Crónicas rumanas (4): El mar verde

En Simbio me bebo un capuchino y me aprieto un sándwich vegano para desayunar. El pan está untado con pasta de fasole roşie. Esa misma noche le preguntaré a R de qué se trata y R me contestará que de judía roja.

M2 y yo emprendemos una larguísima caminata de más de cinco kilómetros que nos conduce hasta el Parque Herăstrău, donde nos sentamos a descansar junto a la orilla del lago homónimo.

De regreso, hacemos un alto en el camino en Alt Shift, un agradable restaurante. Como entrante, pido una sopa de tomate, plato que me encanta y que hacía mucho tiempo que no tomaba.

Avanzada la tarde, subimos a la terraza del Up in the Sky, donde hemos quedado con R, y donde contemplamos la proverbial puesta de sol.

Cerramos la jornada contemplando —por casualidad— un espectáculo de fuentes, luces y sonido.

«Don't join or follow a movement, but be a movement of one.» (George Bruno.)

Al día siguiente, nos levantamos temprano y desayunamos en Paul, una franquicia que M2 ya había visitado cuando vivió en Londres.

La recepcionista del hotel pide un taxi que nos lleva a la Estación de Bucarest Nord.

El tren es bastante correcto en lo que se refiere a limpieza, comodidad —los vagones de primera clase, al menos— y velocidad.

Tenemos, eso sí, un problema: M2 está muerta de sed. Y el tren no cuenta ni con cafetería, ni con máquinas expendedoras. (Iba a escribir «máquinas de vending», pero un fogonazo de lucidez ha impedido que perpetre semejante cursilada.)

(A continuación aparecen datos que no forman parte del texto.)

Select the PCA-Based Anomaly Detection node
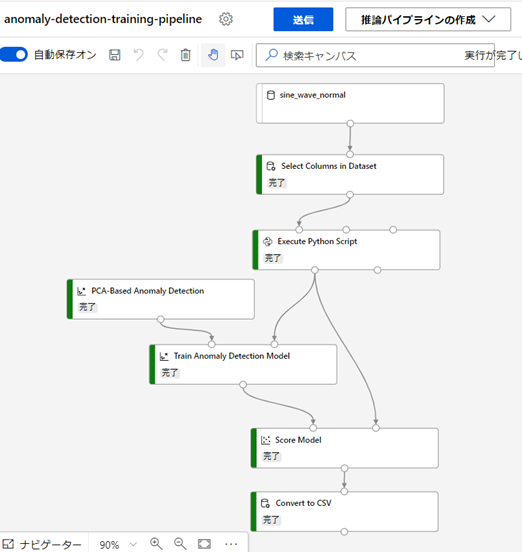Screen dimensions: 522x552 point(161,299)
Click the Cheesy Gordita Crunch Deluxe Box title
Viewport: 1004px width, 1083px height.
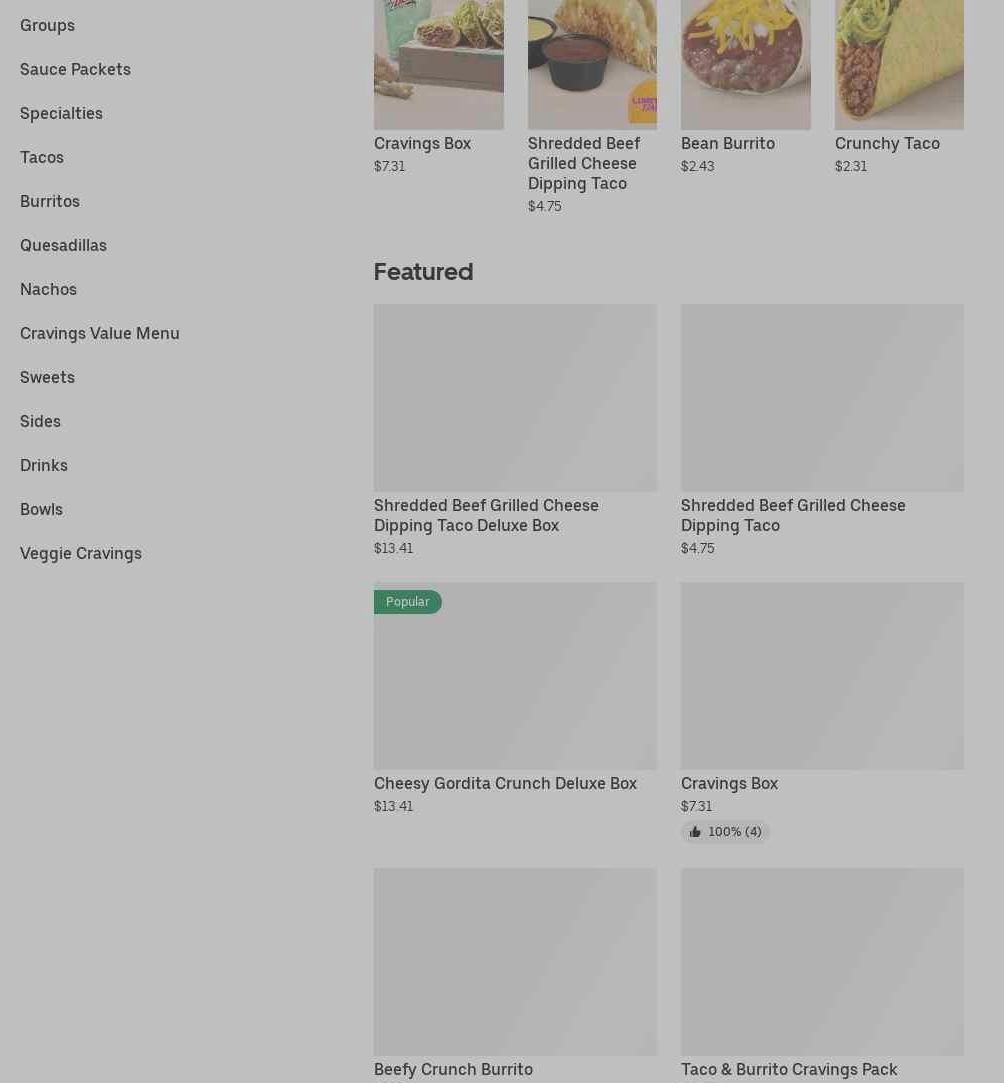pyautogui.click(x=505, y=783)
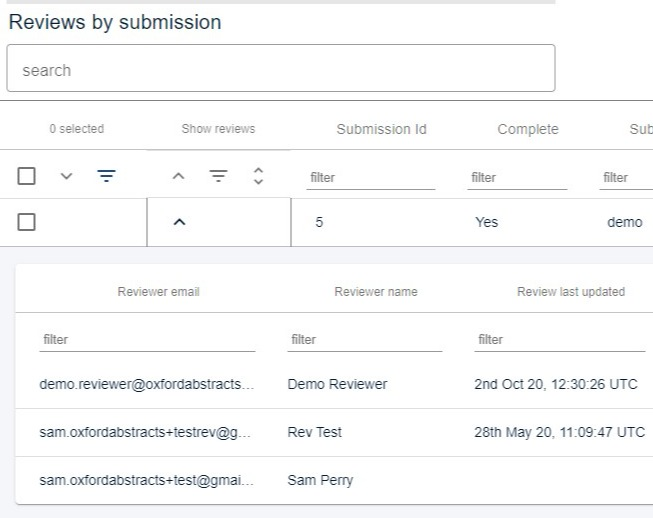Click the Submission Id column header
This screenshot has height=518, width=653.
click(x=381, y=129)
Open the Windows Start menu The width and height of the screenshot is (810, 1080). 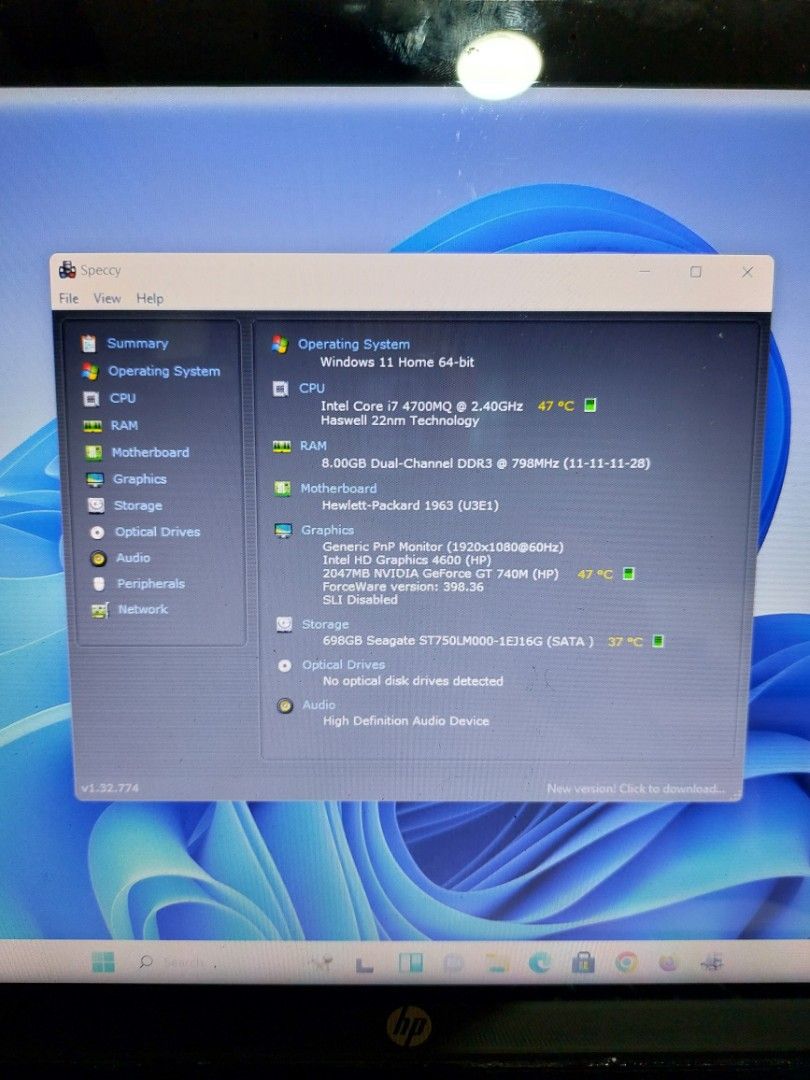pyautogui.click(x=103, y=962)
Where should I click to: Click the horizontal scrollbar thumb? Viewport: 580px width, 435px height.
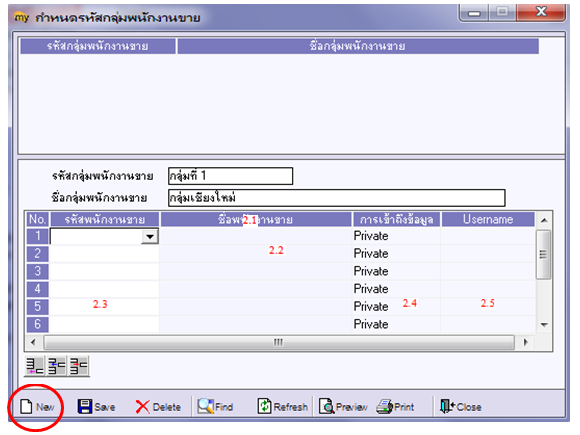[279, 343]
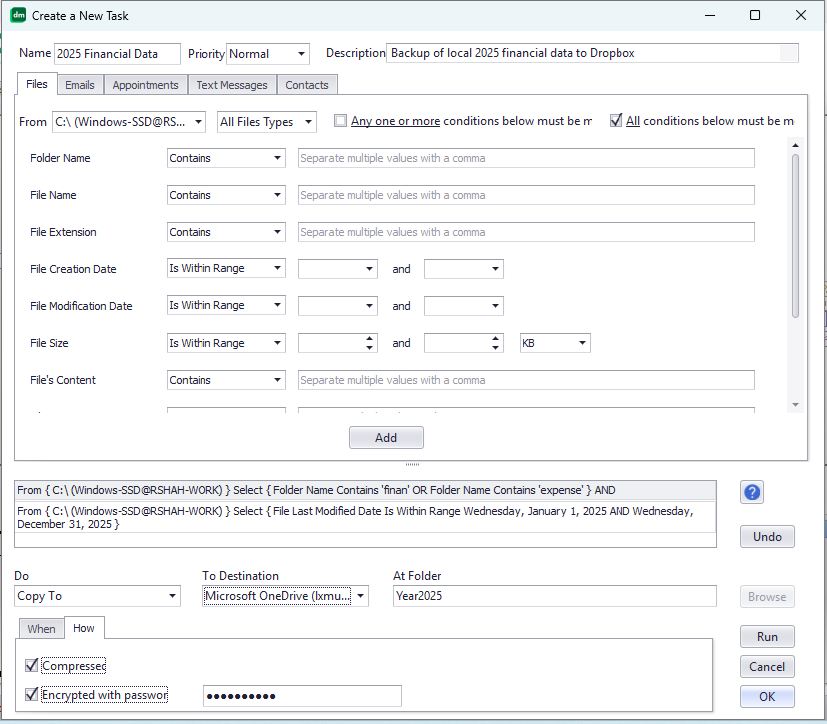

—¿Quieres agua? —pregunta en inglés una de las tías que tenemos en los asientos enfrentados de delante—. Tengo dos botellas.

Le ofrece una a M2.

—No, gracias. —Sonríe M2.

Aquí el asunto es que M2 no sabe si la mujer ha bebido de esa botella. Ignora si sus babas han mancillado el plástico transparente.

M2 tiene sed. Pero también escrúpulos.

Así es como el trayecto a Constanza se convierte en un juego consistente en adivinar —en función del nivel del agua— si la mujer ha bebido o no.

Miramos en derredor, cotejamos la botella en cuestión con las de otros pasajeros, volvemos a mirar… La duda se perpetúa durante una hora larga. Incluso M2 hace una tentativa de coger la botella. Pero no se decide: la rechazó cuando se la ofrecieron, ha permanecido sobre la mesa, y ahora siente que ya no tiene derecho a apropiarse de ella.

Dejamos el equipaje en la amplísima habitación del hotel de Constanza, nos ponemos el bañador, y bajamos a la playa.

El Mar Negro sólo tiene de negro el primer metro. El color se debe a la concentración de minúsculas algas. El resto del Mar Negro es verde.

Nos adentramos en sus aguas. Por más que avanzamos, no terminan nunca de cubrirnos.